Parallelism

Components of a task, such as a database query, can be run in parallel to dramatically enhance performance. The nature of the task, the database configuration, and the hardware environment, all determine how the Db2® database product will perform a task in parallel.

These factors are interrelated. Consider them all when you work on the physical and logical design of a database. The following types of parallelism are supported by the Db2 database system:

I/O
Query
Utility

Input/output parallelism

When there are multiple containers for a table space, the database manager can use parallel I/O. Parallel I/O refers to the process of writing to, or reading from, two or more I/O devices simultaneously; it can result in significant improvements in throughput.

Query parallelism

There are two types of query parallelism: interquery parallelism and intraquery parallelism.

Interquery parallelism refers to the ability of the database to accept queries from multiple applications at the same time. Each query runs independently of the others, but the database manager runs all of them at the same time. Db2 database products have always supported this type of parallelism.

Intraquery parallelism refers to the simultaneous processing of parts of a single query, using either intrapartition parallelism, interpartition parallelism, or both.

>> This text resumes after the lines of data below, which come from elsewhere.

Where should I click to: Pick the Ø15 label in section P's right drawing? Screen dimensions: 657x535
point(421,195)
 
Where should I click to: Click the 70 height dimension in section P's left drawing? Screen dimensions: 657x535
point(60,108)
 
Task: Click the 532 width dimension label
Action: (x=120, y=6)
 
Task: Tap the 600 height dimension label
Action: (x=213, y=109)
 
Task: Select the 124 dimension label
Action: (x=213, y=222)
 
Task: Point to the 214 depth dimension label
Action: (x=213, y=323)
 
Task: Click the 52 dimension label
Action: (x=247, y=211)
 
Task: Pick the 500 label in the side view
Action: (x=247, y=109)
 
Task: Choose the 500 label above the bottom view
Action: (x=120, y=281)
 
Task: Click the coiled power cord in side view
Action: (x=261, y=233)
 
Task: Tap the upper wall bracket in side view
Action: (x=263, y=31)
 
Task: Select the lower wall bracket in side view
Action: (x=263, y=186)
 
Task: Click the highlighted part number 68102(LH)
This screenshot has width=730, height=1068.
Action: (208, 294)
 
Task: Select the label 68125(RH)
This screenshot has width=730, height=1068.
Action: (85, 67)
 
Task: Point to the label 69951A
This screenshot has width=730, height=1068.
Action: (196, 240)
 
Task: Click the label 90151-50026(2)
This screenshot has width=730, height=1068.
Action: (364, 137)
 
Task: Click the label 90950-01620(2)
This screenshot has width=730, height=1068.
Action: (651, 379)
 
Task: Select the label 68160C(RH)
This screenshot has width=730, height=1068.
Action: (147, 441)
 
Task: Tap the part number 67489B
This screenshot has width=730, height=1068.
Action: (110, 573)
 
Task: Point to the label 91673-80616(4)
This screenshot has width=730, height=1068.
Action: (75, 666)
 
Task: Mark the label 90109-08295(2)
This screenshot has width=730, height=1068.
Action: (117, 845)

Intrapartition parallelism

Intrapartition parallelism refers to the ability to break up a query into multiple parts. Some Db2 utilities also perform this type of parallelism.

Intrapartition parallelism subdivides what is typically considered to be a single database operation such as index creation, database loading, or SQL queries into multiple parts, many or all of which can be run in parallel within a single database partition.

Figure 1 shows a query that is broken into three pieces that can be run in parallel, with the results returned more quickly than if the query were run in serial fashion. The pieces are copies of each other. To use intrapartition parallelism, you must configure the database appropriately. You can choose the degree of parallelism or let the system do it for you. The degree of parallelism represents the number of pieces of a query running in parallel.

Each piece of a query is run independently and the results are merged before they are returned. — Figure 1. Intrapartition parallelism

Interpartition parallelism

Interpartition parallelism refers to the ability to break up a query into multiple parts across multiple partitions of a partitioned database, on one machine or multiple machines. The query is run in parallel. Some Db2 utilities also perform this type of parallelism.

Interpartition parallelism subdivides what is typically considered a single database operation such as index creation, database loading, or SQL queries into multiple parts, many or all of which can be run in parallel across multiple partitions of a partitioned database on one machine or on multiple machines.

Figure 2 shows a query that is broken into three pieces that can be run in parallel, with the results returned more quickly than if the query were run in serial fashion on a single database partition.

The degree of parallelism is largely determined by the number of database partitions you create and how you define your database partition groups.

A query is divided between several database partitions. Each database partition only returns data from its part. — Figure 2. Interpartition parallelism

Simultaneous intrapartition and interpartition parallelism

You can use intrapartition parallelism and interpartition parallelism at the same time. This combination provides two dimensions of parallelism, resulting in an even more dramatic increase in the speed at which queries are processed.

A query is divided using intrapartition parallelism and then each piece is divided again by interpartition parallelism. — Figure 3. Simultaneous interpartition and intrapartition parallelism

Utility parallelism

Db2 utilities can take advantage of intrapartition parallelism. They can also take advantage of interpartition parallelism; where multiple database partitions exist, the utilities run in each of the database partitions in parallel.

The load utility can take advantage of intrapartition parallelism and I/O parallelism. Loading data is a CPU-intensive task. The load utility takes advantage of multiple processors for tasks such as parsing and formatting data. It can also use parallel I/O servers to write the data to containers in parallel.

In a partitioned database environment, the LOAD command takes advantage of intrapartition, interpartition, and I/O parallelism by parallel invocations at each database partition where the table resides.

During index creation, the scanning and subsequent sorting of the data occurs in parallel. The Db2 system exploits both I/O parallelism and intrapartition parallelism when creating an index. This helps to speed up index creation when a CREATE INDEX statement is issued, during restart (if an index is marked invalid), and during the reorganization of data.

Backing up and restoring data are heavily I/O-bound tasks. The Db2 system exploits both I/O parallelism and intrapartition parallelism when performing backup and restore operations. Backup exploits I/O parallelism by reading from multiple table space containers in parallel, and asynchronously writing to multiple backup media in parallel.